October Drawing 9

Flashe, colored pencil, and oil pastel on paper

8”x6”

2022

My practice contends with the desperation and futility associated with capturing or recording the passing moment within the planar surface of a canvas in effort to more deeply understand oneself and one’s position in life. This primary concern is framed by ideas of queerness, the fear of losing one’s physical function through aging or accident, and the desire to experience intimacy and vulnerability in art and life. In her book Queer Phenomenology, Sara Ahmed says experiencing queerness in a heteronormative world is akin to being disoriented. I reenact that experience when beginning a painting, starting with a field of color that I am lost in. I orient myself by making the first move, and allow that gesture to dictate what comes next. The more I move, the more sure I am about who I am and where I’m going. Through painting, I oscillate between knowing and searching for what feels momentarily true. 

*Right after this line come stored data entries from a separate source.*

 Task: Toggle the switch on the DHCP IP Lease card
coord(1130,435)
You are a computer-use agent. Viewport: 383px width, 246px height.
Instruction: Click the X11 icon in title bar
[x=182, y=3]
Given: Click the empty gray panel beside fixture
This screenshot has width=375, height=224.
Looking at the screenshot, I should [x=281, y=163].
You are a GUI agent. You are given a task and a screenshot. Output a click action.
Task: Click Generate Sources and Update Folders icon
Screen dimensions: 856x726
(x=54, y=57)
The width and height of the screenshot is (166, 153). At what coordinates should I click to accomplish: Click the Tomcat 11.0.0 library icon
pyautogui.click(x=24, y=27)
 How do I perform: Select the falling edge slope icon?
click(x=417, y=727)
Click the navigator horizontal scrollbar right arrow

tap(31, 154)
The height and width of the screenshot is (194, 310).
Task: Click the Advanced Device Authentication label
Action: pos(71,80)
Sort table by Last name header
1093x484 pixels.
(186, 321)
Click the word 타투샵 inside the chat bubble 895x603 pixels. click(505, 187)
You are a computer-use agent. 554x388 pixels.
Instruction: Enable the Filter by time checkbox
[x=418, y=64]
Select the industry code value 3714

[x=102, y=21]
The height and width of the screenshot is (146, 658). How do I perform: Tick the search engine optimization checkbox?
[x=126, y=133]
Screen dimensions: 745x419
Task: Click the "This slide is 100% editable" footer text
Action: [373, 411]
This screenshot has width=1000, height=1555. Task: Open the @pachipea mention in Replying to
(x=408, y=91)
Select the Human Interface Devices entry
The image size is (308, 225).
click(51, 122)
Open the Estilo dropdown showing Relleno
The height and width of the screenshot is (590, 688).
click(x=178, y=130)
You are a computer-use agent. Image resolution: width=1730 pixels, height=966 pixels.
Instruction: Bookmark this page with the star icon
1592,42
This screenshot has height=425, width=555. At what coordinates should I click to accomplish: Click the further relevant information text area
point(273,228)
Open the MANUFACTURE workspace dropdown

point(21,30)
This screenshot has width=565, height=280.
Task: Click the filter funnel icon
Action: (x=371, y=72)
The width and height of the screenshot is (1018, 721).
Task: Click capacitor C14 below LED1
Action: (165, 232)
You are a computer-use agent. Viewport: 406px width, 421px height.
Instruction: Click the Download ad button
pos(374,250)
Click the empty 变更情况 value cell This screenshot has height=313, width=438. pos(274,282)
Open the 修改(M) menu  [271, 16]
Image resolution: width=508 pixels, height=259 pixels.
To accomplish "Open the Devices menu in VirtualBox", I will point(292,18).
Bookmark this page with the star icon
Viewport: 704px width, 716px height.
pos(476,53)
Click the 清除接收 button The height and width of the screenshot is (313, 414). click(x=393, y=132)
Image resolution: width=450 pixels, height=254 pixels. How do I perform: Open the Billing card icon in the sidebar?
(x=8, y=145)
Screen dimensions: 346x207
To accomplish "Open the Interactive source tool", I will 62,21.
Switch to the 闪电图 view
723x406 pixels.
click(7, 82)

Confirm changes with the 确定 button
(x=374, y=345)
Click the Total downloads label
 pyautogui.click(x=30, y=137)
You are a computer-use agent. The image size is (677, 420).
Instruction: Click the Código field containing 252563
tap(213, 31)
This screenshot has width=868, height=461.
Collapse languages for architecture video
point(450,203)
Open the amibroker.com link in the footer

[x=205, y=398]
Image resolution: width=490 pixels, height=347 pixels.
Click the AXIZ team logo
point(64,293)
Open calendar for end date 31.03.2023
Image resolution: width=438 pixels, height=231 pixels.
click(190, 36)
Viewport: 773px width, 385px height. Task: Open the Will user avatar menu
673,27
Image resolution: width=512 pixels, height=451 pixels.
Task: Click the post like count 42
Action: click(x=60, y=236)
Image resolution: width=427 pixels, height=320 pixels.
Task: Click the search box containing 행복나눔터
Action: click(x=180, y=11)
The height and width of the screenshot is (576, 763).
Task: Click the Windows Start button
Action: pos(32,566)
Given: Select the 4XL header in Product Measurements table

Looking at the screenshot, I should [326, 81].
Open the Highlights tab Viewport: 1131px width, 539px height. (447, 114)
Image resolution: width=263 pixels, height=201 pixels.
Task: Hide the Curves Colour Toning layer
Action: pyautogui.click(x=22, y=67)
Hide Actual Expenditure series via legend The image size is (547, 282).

The surface of the canvas is a record of my physical body in the moment that the brush touches the cotton weave, memorializing both my delight and my grief as time hopelessly passes. We all will experience mental and physical change as we age. This is inevitable, and I know that. I insist on exploring the many ways I can and do use my body in the here and now, and the surface of a painting is a place to mark down the functioning of my body. Time takes us to places we cannot know until we arrive, and painting allows me to archive where I have been as I ceaselessly slip towards the unknown future. I want to remember who I was now when I am no longer this person. My paintings are personal anchors along the way to that ever elusive horizon as I look, learn, and experience myself and the world through the surface of the canvas. As José Esteban Muñoz says in his book Cruising Utopia, “queerness is always on the horizon.”